Cost-benefit analyses of attempts to curb carbon emissions vs. other approaches equally undercut the apocalyptic fashions of the present moment and orient us toward more effective policies. There will, for instance, be some negative impact on food production in the tropics, particularly Africa, as the world warms, but policy changes can mitigate those and will be far offset by better growing seasons in Northern latitudes, since plants will flourish under slightly higher temperatures and more atmospheric CO2 . Similarly, no serious scientist foresees some vast spread of tropical diseases like malaria, which were common just decades ago in North America and Europe. Any society with a good health system (the Centers for Disease Control is located in Atlanta because malaria was once concentrated in the American South) can deal with this relatively weak problem.

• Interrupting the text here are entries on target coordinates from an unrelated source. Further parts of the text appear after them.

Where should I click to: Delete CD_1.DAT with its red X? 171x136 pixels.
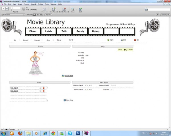click(x=44, y=88)
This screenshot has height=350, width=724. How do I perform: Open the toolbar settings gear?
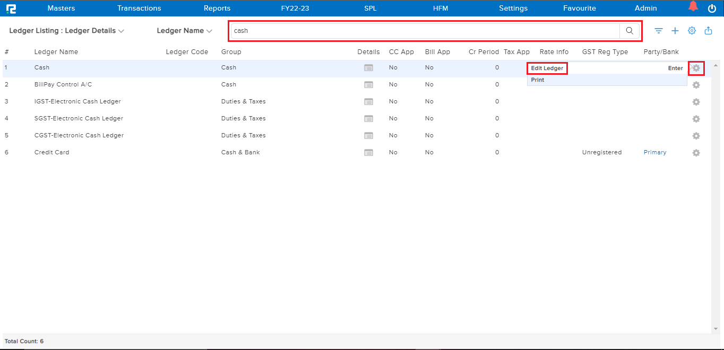tap(692, 31)
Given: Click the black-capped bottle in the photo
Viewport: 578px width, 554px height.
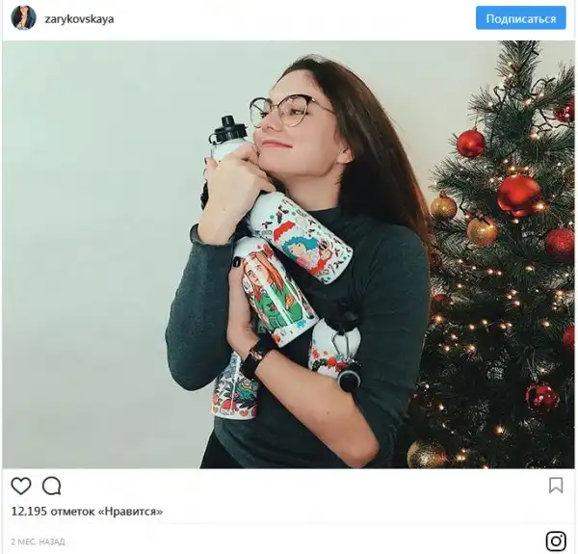Looking at the screenshot, I should pyautogui.click(x=225, y=138).
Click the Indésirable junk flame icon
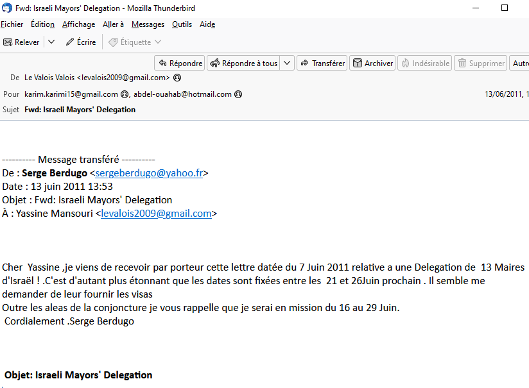The image size is (529, 388). [x=404, y=63]
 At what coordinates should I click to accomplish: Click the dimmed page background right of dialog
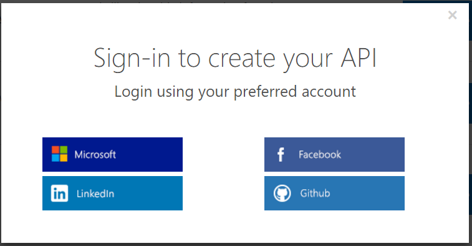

And even loss of species, which is unfortunately inevitable for the near future, can, at least in some instances, be reduced by policies like prohibiting the shooting of polar bears. Managing these challenges is a far better use of resources than pouring money into global carbon-reduction schemes, which are both expensive and will have little impact on the very problems we are told they will solve.

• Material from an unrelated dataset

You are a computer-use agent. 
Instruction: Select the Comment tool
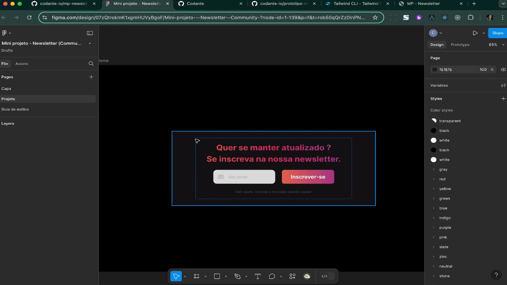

There is some deep psychological factor among a certain segment of well-off people in the modern world that wants to deny this possibility. For them, there is something spiritually wrong with the fossil-fuel economy and curbing the use of such fuels seems the only proper penance. Of course, there’s lots wrong with our use of fossil fuels, as there is with all human activities. But it is a political impossibility in the developed or the developing worlds to abandon or vastly reduce the use of current fuels without affordable replacements, which currently do not exist. And anything less than truly massive reductions won’t make much of a dent in anthropogenic warming. Using our resources for research into developing alternative energy sources and practical responses to problems created by global warming is a far wiser and more moral response to our historical moment.

Our religious leaders cannot be expected to be experts in environmental sciences or policies. But it would be a great help toward a better climate debate if they made greater allowance for the complexities of creation and the inevitable trade-offs in policy decisions while calling us all to responsible action. Our technological developments have brought great benefits to the whole of humanity in the past century. Failure to spread those benefits further may be the greatest harm we can do to the poor and marginalized. And it is beyond question a mistaken application of a crucial religious notion to suggest that the costs of those benefits are, even metaphorically, like sins.

Robert Royal is president of the Faith & Reason Institute in Washington, D.C., and author of The Virgin and the Dynamo: Use and Abuse of Religion in Environmental Debates (Eerdmans).